#### [REQUIREMENTS]
Retype the part of the records that opens with the line containing "Open the terminal Actions menu" and runs through the end of the records, with no changes.

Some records

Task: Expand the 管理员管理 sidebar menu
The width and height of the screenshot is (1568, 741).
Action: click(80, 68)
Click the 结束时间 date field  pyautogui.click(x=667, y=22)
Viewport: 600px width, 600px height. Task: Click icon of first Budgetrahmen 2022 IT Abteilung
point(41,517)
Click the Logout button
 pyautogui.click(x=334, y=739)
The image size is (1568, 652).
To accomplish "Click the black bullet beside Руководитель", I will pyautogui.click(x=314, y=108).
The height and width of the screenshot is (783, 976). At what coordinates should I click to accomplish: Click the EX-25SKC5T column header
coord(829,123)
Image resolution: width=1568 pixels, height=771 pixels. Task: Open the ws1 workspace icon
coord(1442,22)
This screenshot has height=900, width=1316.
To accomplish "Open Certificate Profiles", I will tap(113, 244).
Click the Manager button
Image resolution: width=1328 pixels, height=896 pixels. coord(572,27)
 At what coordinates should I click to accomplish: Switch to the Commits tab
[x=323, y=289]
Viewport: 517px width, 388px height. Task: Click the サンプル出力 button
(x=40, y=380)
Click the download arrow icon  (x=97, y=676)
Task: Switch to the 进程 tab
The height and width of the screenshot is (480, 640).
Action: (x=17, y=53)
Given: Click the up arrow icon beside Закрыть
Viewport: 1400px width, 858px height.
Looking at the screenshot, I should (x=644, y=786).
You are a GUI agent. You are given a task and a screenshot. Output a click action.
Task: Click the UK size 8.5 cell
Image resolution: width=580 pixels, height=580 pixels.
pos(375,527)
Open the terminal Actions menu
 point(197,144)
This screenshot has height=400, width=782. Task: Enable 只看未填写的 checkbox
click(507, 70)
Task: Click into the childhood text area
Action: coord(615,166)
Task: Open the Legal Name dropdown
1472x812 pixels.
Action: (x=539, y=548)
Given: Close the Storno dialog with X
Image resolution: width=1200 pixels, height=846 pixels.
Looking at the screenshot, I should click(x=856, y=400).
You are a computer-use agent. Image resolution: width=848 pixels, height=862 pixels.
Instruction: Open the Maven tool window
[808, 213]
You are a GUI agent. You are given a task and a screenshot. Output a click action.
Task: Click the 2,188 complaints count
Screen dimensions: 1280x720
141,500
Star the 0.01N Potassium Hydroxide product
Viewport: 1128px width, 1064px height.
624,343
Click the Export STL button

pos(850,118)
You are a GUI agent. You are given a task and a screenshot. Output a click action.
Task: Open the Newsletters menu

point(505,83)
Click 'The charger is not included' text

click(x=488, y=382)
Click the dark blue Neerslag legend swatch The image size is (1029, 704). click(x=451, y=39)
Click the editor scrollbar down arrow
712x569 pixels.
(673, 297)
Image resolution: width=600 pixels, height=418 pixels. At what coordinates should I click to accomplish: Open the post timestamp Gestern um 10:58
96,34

#### [REPLY]
Open the terminal Actions menu
 point(197,144)
This screenshot has height=400, width=782. Task: Enable 只看未填写的 checkbox
click(507, 70)
Task: Click into the childhood text area
Action: coord(615,166)
Task: Open the Legal Name dropdown
1472x812 pixels.
Action: (x=539, y=548)
Given: Close the Storno dialog with X
Image resolution: width=1200 pixels, height=846 pixels.
Looking at the screenshot, I should click(x=856, y=400).
You are a computer-use agent. Image resolution: width=848 pixels, height=862 pixels.
Instruction: Open the Maven tool window
[808, 213]
You are a GUI agent. You are given a task and a screenshot. Output a click action.
Task: Click the 2,188 complaints count
Screen dimensions: 1280x720
141,500
Star the 0.01N Potassium Hydroxide product
Viewport: 1128px width, 1064px height.
624,343
Click the Export STL button

pos(850,118)
You are a GUI agent. You are given a task and a screenshot. Output a click action.
Task: Open the Newsletters menu

point(505,83)
Click 'The charger is not included' text

click(x=488, y=382)
Click the dark blue Neerslag legend swatch The image size is (1029, 704). click(x=451, y=39)
Click the editor scrollbar down arrow
712x569 pixels.
(673, 297)
Image resolution: width=600 pixels, height=418 pixels. At what coordinates should I click to accomplish: Open the post timestamp Gestern um 10:58
96,34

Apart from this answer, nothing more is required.